Biblioteca embrujada |
El conserje se levantó en mitad de la noche. Aún
adormecido alcanzó con su mano derecha la vieja linterna que lo había
acompañado durante todos esos años de trabajo en la biblioteca de la calle
Pascal.
Encendió el viejo trasto y salió de su pequeña
habitación al final del pasillo del enorme edificio. Con un bostezo cerró la
puerta.
A su izquierda una serie de columnas bordeaban un
pequeño parque interno iluminado por la luz de la luna; a su derecha una serie
de enormes ventanas de cristal corrugado velaban por la privacidad de la vieja
biblioteca.
El ruido lo había despertado. Al empezar a caminar
por el corredor apagó la vieja linterna. No la necesitaría. El alboroto y la
luz se difuminaban a través de las ventanas. Había una fiesta en el interior de
la biblioteca.
El conserje oía la música swing reproduciéndose en
un viejo tocadiscos y a la gente bailando sobre las mesas al son de las
melodías marcadas por el ritmo de las trompetas. Podía imaginarse los trajes
brillantes de las jovencitas y los pantalones de rayas de hombres que
aplaudían. Las conversaciones se mezclaban con el sonido de los pasos, la música
y un piano que, indiferente al tocadiscos, emitía una suave melodía que
acompañaba la hermosa voz de una mujer vestida de rojo, un rojo igual al color
de sus labios que contaban historias de amores y traiciones. Y aquella mujer
debía cantarle a un público viejo, un grupo de ancianos con trajes de guerra
que lloraban a los hijos perdidos en batallas sin nombre; hijos que, ocultos
detrás de las estanterías, jugaban a las cartas y apostaban mujerzuelas que
reían con voz estridente y mostraban sus pechos al tintineo de un brindis que
se llevaba a cabo unos metros más allá, en la gala de inicio de siglo, donde un
capitán, que había olvidado la existencia de su barco, tomaba champagne para
ahogarse en un suelo que no era de acero.

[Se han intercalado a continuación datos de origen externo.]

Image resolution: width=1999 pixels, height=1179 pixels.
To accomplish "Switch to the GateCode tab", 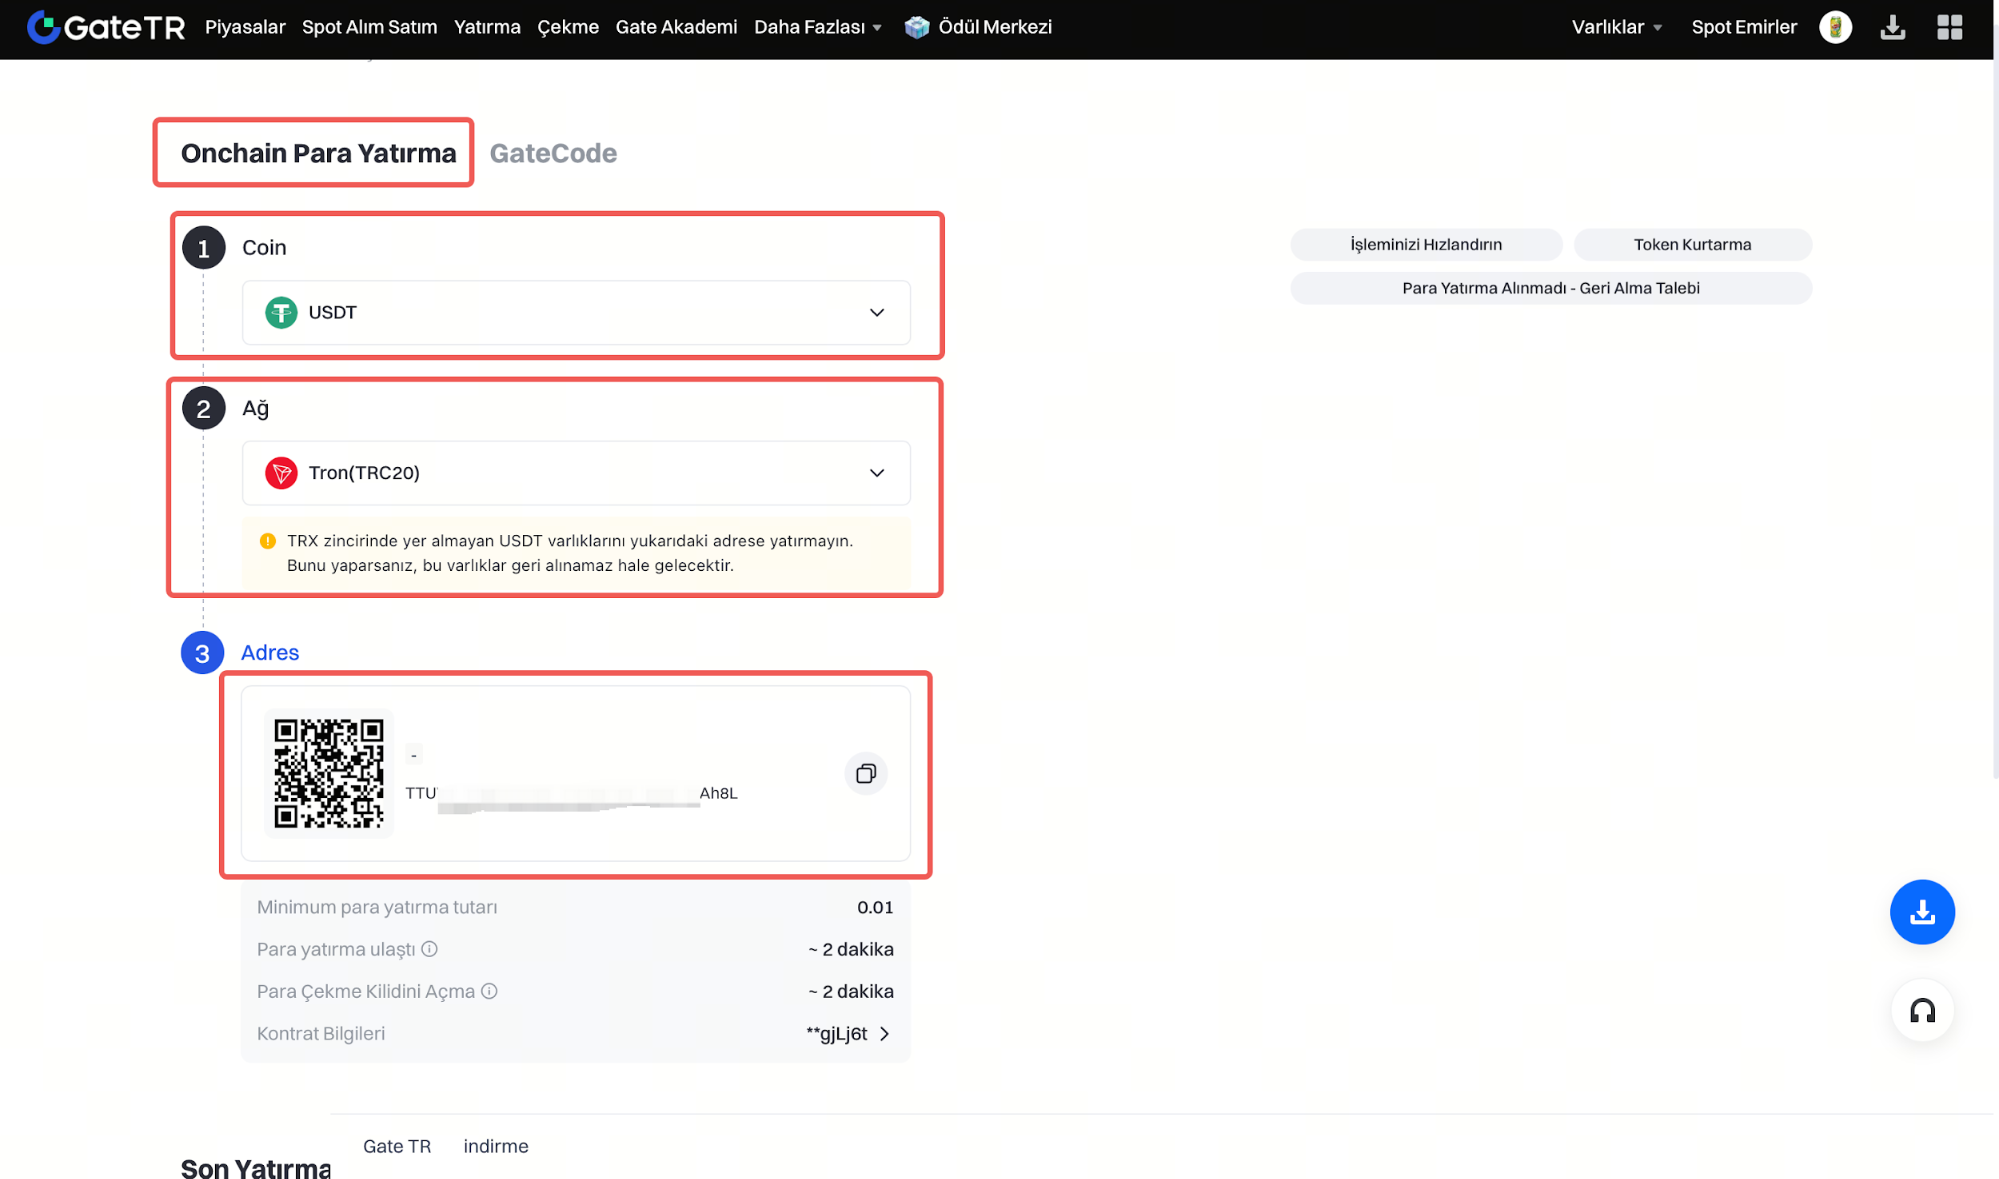I will point(553,153).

Y se podía escuchar los improperios de una mujercita
que se rehusaba a casarse con un conde mayor mientras observaba con envidia a los
jóvenes con chaquetas oscuras y peinados estrambóticos; libertinos que movían
sus piernas al ritmo del rock desintonizado de una vieja radio que transmitía
la noticia de un posible holocausto nuclear.
Y en los pequeños corredores del fondo se
escuchaban las risas de niños disfrazados de serpiente que jugaban con las
sombras de lo que hubieran podido ser, mientras eran vigilados por adultos que
trataban de buscar un orden en aquella fiesta. Muy diferente a los adolescentes
rendidos al caos y la libertad de fumar sus cigarrillos, tomar licor e
inyectarse felicidad con las jeringas que no cesaban de aparecer.

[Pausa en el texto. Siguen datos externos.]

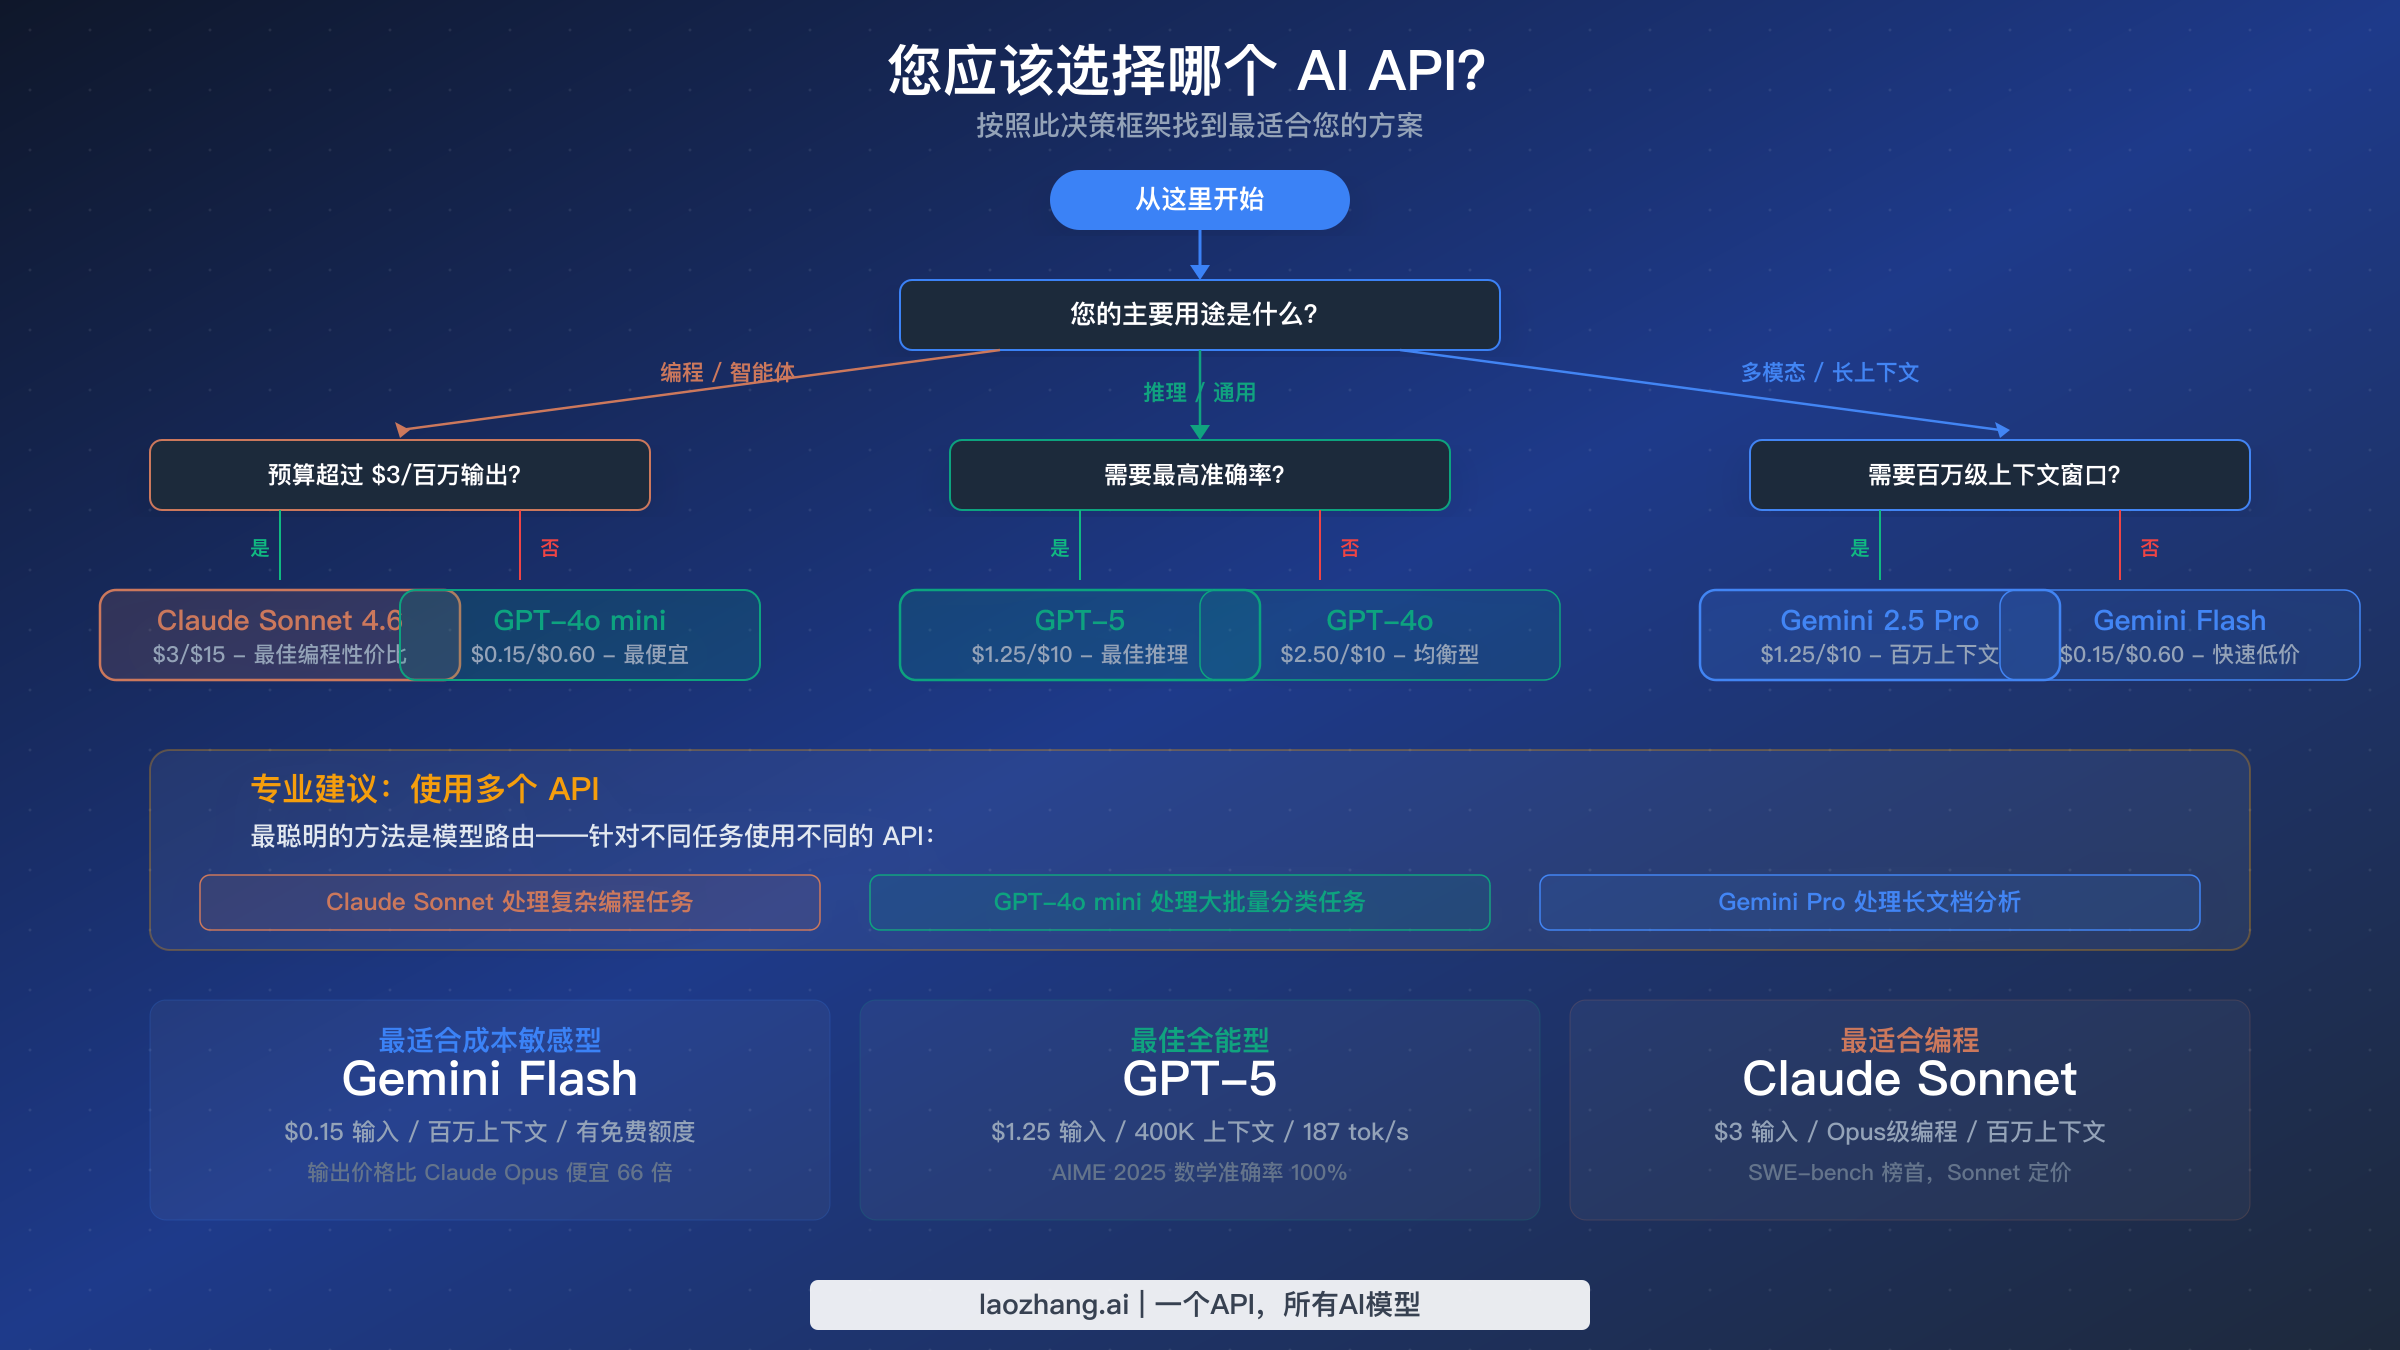Select the 您的主要用途是什么? decision box
2400x1350 pixels.
(x=1199, y=314)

La luz del enorme candelabro proyectaba a través de
las ventanas las siluetas de hombres montados en sancos y disfrazados de
demonios, profesionales de rostro pintado y sonrisas infinitas que hacían
malabares con libros, jugaban con telas y contorsionaban sus cuerpos para un
público de intelectuales irritados, quienes agitaban sus brazos indignados frente
a los libros vapuleados por los malabares, los pisotones y las hojas arrancadas
para hacer confeti.
Finalmente, el conserje llegó hasta la entrada y
comenzó a buscar la llave que abría la puerta de la biblioteca. Al encontrarla
la puso en el ojo de la cerradura y giró el picaporte. Abrió la puerta.
La música dejó de sonar, las luces se apagaron al
tiempo y todo el alboroto se extinguió. La biblioteca estaba tenuemente
iluminada por la luna y el silencio era sepulcral. Todos los libros estaban ordenados
y a salvo en sus estanterías. Las nuevas víctimas, con rostros inflamados y
sogas alrededor del cuello, colgaban del techo y se agitaban suavemente por la
brisa.
El conserje respiró cansinamente. Mañana tendría
que limpiar aquel desastre. Frente a él, al fondo y observándolo todo desde una
silla, había una anciana que llevaba gafas de media luna y el cabello canoso recogido
en un fuerte nudo. La mujer miró imperturbable al conserje y lentamente, en lo
que pareció el suspiró de una eternidad, levantó su índice derecho y lo colocó
en medio de sus labios.
El conserje asintió con su cabeza, cerró nuevamente
la puerta y sacó la llave de la cerradura.
La música y la luz se encendieron de nuevo. La
fiesta de la biblioteca de la calle Pascal apenas había comenzado.